A Sh1.3 billion a year shirt sponsorship
deal for European top-flight football club Everton has catapulted
Kenya’s betting firm SportPesa to the top list of sponsors in global
sport this year.
English Premier League side Everton announced a five-year shirt sponsorship deal with SportPesa in May.
New
analysis of spending patterns for the 2017/18 premiership season, which
kicks off on August 12, shows the Everton deal ranks number eight in
the top shirt sponsorship this year.
SportPesa will
replace Chang Beer produced by South Asia’s largest beer-maker Thai
Beverage on the front of the club’s kits in the next season, after
Everton agreed the biggest sponsorship in its history.
According
to British Sports data and analysis website Sporting Intelligence,
SportPesa will spend an eye-watering £9.6 million per year (about Sh1.3
billion) for Everton’s 2017-18 season shirt sponsorship deal underlying
the Kenyan betting firm’s financial war chest.
The
analysis shows a majority of the EPL clubs have seen increased deals for
the forthcoming season.

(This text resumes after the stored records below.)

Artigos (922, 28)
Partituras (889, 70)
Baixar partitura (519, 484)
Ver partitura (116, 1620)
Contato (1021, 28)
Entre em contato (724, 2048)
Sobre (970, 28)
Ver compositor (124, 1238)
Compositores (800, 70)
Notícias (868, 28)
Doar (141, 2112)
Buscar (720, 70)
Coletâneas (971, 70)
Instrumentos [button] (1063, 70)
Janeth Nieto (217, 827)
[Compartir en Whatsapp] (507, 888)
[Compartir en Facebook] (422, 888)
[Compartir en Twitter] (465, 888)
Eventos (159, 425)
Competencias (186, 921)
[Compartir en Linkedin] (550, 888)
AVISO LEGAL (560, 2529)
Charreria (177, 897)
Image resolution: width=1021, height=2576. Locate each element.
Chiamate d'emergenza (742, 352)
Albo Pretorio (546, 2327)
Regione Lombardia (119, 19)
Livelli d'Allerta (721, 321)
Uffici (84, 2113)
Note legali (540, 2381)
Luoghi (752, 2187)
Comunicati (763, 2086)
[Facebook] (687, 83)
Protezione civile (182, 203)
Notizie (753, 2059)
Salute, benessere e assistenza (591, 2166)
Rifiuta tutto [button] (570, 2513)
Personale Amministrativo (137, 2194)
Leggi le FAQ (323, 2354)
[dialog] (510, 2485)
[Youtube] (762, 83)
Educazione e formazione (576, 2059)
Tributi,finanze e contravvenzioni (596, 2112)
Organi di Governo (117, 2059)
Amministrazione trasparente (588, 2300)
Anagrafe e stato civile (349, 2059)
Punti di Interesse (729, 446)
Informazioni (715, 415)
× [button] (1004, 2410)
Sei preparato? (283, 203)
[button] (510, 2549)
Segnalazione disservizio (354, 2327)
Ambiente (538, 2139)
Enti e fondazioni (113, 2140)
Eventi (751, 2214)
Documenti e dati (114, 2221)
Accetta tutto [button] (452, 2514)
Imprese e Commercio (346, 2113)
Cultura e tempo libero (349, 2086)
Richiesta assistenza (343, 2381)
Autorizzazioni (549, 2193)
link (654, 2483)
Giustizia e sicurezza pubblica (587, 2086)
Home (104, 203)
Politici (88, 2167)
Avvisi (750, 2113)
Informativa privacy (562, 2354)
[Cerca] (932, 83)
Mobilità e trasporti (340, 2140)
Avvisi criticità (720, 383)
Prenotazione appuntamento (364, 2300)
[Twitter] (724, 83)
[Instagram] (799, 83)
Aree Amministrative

Thanks to SportPesa, Everton has registered one
of the biggest leaps together with West Ham via new contracts with
betting firms, according to Sporting Intelligence.
SportPesa
was launched in Kenya in February 2014 by local company Pevans East
Africa and is among betting firms which have witnessed exponential
growth.
ALSO READ: SportPesa ups its game with Tanzania entry
It
now has tens of thousands of unique users and its monthly net revenues
are estimated at over Sh1 billion. SportPesa became the first African
company to sponsor an EPL club when they did a deal with Hull City last
season.
The firm has sought to ride on its increased
brand visibility to push the mobile phone-based sports betting platform
to four different continents by next year alongside other African
nations. It is now the title sponsor of Kenya’s top-flight and African
gaming partner to La Liga.
Locally, however, SportPesa
has given notice to terminate all existing sports sponsorships should a
35 per cent tax on revenue of gaming companies be effected from January
as planned.
The development comes on top of the government’s impositon of tax on net profits accrued by betting and gaming firms.
The
company has also sealed a betting deal with Southampton FC — the club
Harambee Stars captain Victor Wanyama played for until his transfer to
Tottenham Hotspurs.
Sporting
Intelligence notes that 20 Premier League clubs have generated a record
£281.8 million (Sh38.35 billion) for the 2017-18 season, up from £55
million (Sh7.48 billion) last year in shirt sponsorship deals.